-- Supplied passage --
********************
The Protected Class
In 75% of residentially zoned land in America's major cities, it is illegal to build anything other than a single-family detached home. Not economically unfeasible. Illegal. A property owner who wants to build a duplex on their own land — subdivide their lot, add a mother-in-law suite, convert an attic into a rental unit — cannot do so in most American cities without a variance that requires public hearings, neighborhood approval, and months of bureaucratic process.
The result is artificial scarcity. And artificial scarcity produces exactly what economic theory predicts: elevated prices.
Who Benefits
Existing homeowners. Specifically, existing homeowners in desirable neighborhoods who purchased their homes before the current price escalation. Restrictive zoning protects their property values by limiting the supply of housing that might compete with their investment.
This isn't a progressive-vs-conservative issue. It's an insider-vs-outsider issue. The homeowners who show up to planning commission meetings to oppose new development aren't villains — they're rational actors protecting their largest financial asset. But the system that gives them veto power over what their neighbors build is a market distortion that costs the economy approximately $1.6 trillion annually in reduced productivity and mobility, according to a widely cited Hsieh-Moretti study.
********************
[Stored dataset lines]
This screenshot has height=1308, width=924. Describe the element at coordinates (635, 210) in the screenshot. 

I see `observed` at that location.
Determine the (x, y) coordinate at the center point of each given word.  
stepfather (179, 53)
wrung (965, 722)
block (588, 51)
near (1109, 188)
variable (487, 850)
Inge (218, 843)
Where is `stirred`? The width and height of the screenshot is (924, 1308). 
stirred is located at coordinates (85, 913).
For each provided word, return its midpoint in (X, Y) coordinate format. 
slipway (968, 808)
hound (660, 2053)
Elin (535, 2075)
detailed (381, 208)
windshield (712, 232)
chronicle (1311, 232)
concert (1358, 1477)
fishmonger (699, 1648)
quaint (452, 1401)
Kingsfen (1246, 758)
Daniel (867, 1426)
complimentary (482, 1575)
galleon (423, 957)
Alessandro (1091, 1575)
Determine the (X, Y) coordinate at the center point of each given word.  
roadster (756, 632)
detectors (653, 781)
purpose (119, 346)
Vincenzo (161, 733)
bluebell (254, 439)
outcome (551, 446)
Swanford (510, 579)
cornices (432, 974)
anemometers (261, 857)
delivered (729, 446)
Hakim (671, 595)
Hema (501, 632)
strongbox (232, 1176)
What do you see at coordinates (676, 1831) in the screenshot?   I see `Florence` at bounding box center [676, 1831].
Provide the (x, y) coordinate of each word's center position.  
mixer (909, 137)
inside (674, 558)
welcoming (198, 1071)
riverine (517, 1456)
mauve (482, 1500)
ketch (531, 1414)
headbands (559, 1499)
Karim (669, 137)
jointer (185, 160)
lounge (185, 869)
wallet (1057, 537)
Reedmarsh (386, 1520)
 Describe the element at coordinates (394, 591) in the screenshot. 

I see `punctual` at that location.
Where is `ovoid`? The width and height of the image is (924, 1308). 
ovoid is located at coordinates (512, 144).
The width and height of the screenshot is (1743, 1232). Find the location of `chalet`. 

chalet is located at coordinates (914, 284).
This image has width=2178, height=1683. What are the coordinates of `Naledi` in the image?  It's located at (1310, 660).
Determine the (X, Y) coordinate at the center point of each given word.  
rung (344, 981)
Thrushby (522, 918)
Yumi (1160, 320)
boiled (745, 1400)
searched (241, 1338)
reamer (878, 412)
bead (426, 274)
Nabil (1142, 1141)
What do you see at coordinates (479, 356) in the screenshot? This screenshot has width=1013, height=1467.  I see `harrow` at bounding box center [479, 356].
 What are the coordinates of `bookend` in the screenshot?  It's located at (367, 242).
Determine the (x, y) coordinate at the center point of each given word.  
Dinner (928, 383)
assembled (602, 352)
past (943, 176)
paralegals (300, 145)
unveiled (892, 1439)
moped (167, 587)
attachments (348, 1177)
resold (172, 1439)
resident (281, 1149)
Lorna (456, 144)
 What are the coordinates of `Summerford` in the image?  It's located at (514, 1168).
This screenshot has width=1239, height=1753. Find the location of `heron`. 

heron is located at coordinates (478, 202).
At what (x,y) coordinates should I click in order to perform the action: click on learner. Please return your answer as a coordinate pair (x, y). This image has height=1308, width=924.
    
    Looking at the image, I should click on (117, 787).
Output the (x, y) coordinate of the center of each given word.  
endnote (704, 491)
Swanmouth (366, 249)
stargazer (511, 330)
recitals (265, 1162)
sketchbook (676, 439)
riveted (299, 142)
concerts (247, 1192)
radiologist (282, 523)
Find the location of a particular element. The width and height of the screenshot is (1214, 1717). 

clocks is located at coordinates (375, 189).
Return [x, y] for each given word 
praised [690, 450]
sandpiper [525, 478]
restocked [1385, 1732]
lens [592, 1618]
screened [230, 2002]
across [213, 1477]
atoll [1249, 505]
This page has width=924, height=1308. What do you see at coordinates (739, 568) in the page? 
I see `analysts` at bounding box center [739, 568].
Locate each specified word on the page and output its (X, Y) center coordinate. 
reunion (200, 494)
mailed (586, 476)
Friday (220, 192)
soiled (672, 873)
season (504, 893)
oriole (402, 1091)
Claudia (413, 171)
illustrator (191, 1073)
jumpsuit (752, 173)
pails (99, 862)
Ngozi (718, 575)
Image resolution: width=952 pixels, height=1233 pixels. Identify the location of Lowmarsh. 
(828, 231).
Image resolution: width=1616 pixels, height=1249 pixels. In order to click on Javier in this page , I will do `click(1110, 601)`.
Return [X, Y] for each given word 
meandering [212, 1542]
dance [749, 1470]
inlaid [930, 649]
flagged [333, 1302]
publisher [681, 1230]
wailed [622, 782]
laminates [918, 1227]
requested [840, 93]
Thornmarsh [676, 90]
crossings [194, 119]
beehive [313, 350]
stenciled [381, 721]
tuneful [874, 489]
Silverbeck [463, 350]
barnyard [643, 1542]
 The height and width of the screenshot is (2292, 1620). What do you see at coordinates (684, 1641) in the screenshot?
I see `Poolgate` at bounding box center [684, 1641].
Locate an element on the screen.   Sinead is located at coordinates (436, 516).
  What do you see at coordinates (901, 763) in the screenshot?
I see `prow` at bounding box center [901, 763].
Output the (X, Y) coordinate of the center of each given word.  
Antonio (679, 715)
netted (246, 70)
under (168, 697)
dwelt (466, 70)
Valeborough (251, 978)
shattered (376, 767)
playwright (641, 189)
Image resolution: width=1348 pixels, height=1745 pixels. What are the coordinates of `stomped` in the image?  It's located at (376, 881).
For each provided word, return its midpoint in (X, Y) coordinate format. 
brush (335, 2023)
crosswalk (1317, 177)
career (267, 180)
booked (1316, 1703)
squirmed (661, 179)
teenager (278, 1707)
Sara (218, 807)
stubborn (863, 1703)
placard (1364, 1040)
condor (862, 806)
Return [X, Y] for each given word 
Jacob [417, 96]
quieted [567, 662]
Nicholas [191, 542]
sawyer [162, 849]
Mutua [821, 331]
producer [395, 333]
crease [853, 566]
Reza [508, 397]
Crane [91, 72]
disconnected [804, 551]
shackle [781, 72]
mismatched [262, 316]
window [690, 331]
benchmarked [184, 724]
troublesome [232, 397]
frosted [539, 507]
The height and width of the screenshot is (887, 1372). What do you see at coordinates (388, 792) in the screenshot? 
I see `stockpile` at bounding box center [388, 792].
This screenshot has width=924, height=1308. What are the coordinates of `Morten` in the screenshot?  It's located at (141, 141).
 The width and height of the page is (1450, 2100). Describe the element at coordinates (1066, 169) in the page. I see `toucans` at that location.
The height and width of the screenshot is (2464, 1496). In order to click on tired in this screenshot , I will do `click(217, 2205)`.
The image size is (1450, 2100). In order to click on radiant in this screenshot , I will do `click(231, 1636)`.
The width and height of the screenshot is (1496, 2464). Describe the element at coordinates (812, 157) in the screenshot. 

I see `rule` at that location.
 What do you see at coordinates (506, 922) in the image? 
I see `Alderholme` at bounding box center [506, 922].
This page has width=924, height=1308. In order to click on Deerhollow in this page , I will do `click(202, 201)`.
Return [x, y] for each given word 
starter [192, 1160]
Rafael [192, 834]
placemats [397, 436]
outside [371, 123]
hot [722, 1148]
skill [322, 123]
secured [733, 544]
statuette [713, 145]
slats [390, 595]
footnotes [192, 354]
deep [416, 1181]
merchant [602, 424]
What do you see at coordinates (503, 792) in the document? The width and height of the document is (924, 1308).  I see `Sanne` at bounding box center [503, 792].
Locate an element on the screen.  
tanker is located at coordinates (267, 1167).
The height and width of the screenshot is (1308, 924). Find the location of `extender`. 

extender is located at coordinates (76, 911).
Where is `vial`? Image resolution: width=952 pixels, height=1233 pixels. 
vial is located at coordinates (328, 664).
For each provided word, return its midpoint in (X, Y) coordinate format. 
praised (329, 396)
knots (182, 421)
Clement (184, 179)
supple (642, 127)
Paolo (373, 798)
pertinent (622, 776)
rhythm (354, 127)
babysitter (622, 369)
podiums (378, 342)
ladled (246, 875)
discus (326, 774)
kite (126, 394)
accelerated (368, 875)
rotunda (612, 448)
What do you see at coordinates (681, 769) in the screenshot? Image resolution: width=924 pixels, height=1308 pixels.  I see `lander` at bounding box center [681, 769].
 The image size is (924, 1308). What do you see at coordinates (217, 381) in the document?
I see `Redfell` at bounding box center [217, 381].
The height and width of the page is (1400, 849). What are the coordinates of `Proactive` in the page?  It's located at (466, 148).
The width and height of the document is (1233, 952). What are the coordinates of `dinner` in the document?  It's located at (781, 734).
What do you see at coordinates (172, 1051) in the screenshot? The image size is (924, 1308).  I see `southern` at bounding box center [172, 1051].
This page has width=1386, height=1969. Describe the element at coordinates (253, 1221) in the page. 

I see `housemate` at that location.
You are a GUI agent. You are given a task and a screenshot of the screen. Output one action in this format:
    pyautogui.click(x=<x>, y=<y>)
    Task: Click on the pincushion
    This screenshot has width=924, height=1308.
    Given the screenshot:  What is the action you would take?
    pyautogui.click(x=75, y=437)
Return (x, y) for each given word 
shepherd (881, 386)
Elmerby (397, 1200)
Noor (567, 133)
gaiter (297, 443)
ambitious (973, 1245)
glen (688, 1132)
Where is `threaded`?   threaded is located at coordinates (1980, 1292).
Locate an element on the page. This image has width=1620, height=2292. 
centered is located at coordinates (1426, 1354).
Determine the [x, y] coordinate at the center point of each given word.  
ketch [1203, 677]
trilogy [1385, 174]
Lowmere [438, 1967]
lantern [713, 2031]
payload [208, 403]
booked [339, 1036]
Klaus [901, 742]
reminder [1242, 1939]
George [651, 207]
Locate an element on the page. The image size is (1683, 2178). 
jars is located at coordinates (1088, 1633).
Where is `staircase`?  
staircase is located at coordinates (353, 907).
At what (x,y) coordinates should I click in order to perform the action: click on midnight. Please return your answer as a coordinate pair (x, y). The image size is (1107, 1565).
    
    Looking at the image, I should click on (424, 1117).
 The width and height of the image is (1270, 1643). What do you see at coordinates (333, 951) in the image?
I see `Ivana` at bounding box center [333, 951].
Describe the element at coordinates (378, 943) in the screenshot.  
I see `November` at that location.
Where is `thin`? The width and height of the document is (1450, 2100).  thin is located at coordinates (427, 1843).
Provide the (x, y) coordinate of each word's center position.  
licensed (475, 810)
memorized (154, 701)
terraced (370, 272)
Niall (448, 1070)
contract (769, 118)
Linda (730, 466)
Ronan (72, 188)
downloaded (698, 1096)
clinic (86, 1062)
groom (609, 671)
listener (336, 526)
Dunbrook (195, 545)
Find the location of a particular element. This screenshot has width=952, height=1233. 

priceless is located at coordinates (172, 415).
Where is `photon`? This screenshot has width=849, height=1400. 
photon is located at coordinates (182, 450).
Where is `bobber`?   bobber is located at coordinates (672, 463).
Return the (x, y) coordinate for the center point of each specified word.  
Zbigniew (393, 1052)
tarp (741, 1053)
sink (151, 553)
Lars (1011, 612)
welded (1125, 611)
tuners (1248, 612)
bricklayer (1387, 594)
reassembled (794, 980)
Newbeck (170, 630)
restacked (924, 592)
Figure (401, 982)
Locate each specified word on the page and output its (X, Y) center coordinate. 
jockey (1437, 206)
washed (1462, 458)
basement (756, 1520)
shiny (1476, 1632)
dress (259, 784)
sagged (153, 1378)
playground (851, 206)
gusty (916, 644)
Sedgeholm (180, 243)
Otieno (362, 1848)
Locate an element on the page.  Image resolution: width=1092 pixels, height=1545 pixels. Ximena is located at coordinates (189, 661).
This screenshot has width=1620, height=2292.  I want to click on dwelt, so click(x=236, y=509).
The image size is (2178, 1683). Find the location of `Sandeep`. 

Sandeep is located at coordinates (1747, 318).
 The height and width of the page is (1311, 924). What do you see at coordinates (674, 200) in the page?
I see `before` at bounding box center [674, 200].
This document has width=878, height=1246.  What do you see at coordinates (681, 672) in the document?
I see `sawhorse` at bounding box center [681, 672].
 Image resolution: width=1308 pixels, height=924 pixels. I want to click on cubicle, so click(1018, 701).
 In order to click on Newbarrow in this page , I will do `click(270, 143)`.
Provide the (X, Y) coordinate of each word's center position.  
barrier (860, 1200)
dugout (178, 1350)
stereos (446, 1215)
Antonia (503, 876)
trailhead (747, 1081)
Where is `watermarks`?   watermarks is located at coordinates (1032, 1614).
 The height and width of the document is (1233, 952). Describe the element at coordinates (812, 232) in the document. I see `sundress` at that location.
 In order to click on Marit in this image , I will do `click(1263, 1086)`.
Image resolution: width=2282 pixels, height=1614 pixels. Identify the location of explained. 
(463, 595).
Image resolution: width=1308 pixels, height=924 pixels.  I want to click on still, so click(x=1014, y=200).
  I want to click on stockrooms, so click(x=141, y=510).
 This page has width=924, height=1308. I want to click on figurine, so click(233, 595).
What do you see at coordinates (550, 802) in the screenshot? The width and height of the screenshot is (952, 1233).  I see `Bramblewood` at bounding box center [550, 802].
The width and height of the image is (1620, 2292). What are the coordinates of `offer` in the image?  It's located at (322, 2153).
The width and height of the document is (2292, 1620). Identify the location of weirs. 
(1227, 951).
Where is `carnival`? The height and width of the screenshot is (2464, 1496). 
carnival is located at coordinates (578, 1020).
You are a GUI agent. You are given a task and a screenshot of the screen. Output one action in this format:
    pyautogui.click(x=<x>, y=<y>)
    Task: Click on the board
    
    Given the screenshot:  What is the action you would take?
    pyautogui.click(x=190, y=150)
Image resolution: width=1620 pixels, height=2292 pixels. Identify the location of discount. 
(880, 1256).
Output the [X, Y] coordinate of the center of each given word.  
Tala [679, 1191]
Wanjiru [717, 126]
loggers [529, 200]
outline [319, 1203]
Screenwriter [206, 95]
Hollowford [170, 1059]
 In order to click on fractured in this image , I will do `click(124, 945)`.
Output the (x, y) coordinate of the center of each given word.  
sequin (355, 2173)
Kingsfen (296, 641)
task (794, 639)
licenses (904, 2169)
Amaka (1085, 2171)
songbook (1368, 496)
********************
-- What this task involves --
In the zoning passage above, what annual cost to the economy does the Hsieh-Moretti study attribute to the system that gives homeowners veto power over what their neighbors build?

-- Output below --
Approximately $1.6 trillion annually in reduced productivity and mobility.